Given they've made their paper available publicly, I hope they won't mind if I copy here the two figures I thought most significant, namely Figures 3 and 4:

They found they could categorize the expertise of their listeners as either Musicians or Sound Engineers. They also found they could categorize their music samples as either Acoustic or Electric. The Acoustic included Orchestra, Opera, and Contemporary, so the music samples would have included string and wind instruments and voice. Under Electric was Pop and Metal Rock. All were compressed using the LAME MP3 compressor at bit rates from 96 kbps to 320 kbps.

Their bar charts above show how often the listener picked the CD over the MP3. If they were indistinguishable, the CD should be picked 50% of the time, but because of the sample size, they predict that anything between 46% and 54% are statistically the same.

Note that their Musicians could, with Acoustic recordings, barely distinguish even a 96 k MP3 from the CD original, which is a 15:1 compression. There was no significant preference at all with bit rates 128 k and above. Even the trained Sound Engineers could barely distinguish a 192 k MP3 (7:1 compression) from the Acoustic originals.

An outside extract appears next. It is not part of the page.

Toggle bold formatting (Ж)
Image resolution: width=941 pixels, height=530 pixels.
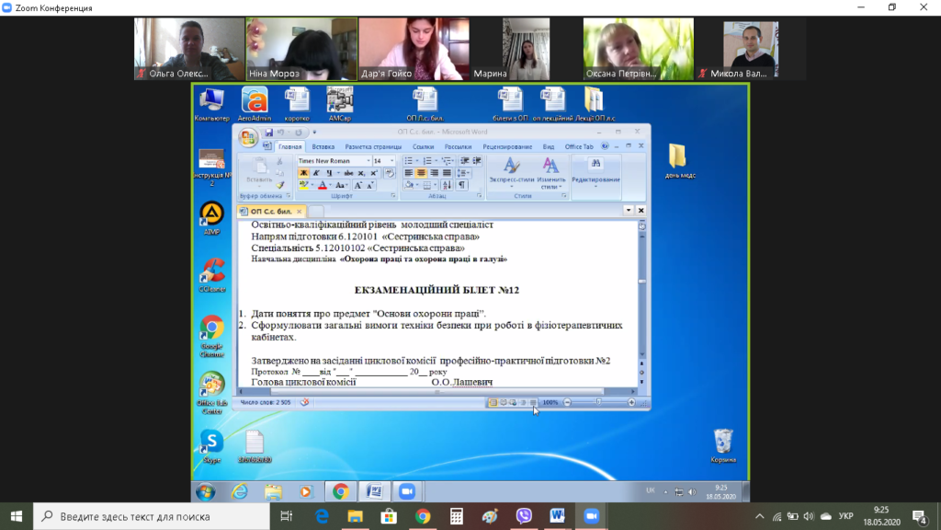(x=303, y=173)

My tastes in music run to what they categorized as Acoustic, and I doubt my ear is better than a Musician's. Given a car has low fidelity speakers and a great amount of ambient noice, surely 96 k is enough. However, I might want to listen to the library on headphones on my PC, so I chose 128 k, a compression level at which the Musicians could barely hear a difference in any genre. Were I to go back and do it again, and had I even better quality headphones, I might choose 196 k, a level which usually fooled the Sound Engineers with the Acoustic genre.


One can find generally similar results at SoundExpert. Here, volunteers from the web are presented with music that's been though many different compression schemes. Some of the sources would be what the McGill researchers called Electric, and those forms of music had more audible compression artifacts than the Acoustic sources. So, one might expect higher bit rates to be needed, and this is the case. In their results, MP3 needed 192 k to sound free of compression artifacts to most listeners.

Lastly, I found a news site (which I failed to record) which offered tracks from various genre and asked you to select your favorite from three copies, one each at 128 k and 320 k MP3 plus CD, although you aren't told which is which until you select your favorite. For the one I tried, a Classical track, I picked the 128 k: A golden ear I do not have.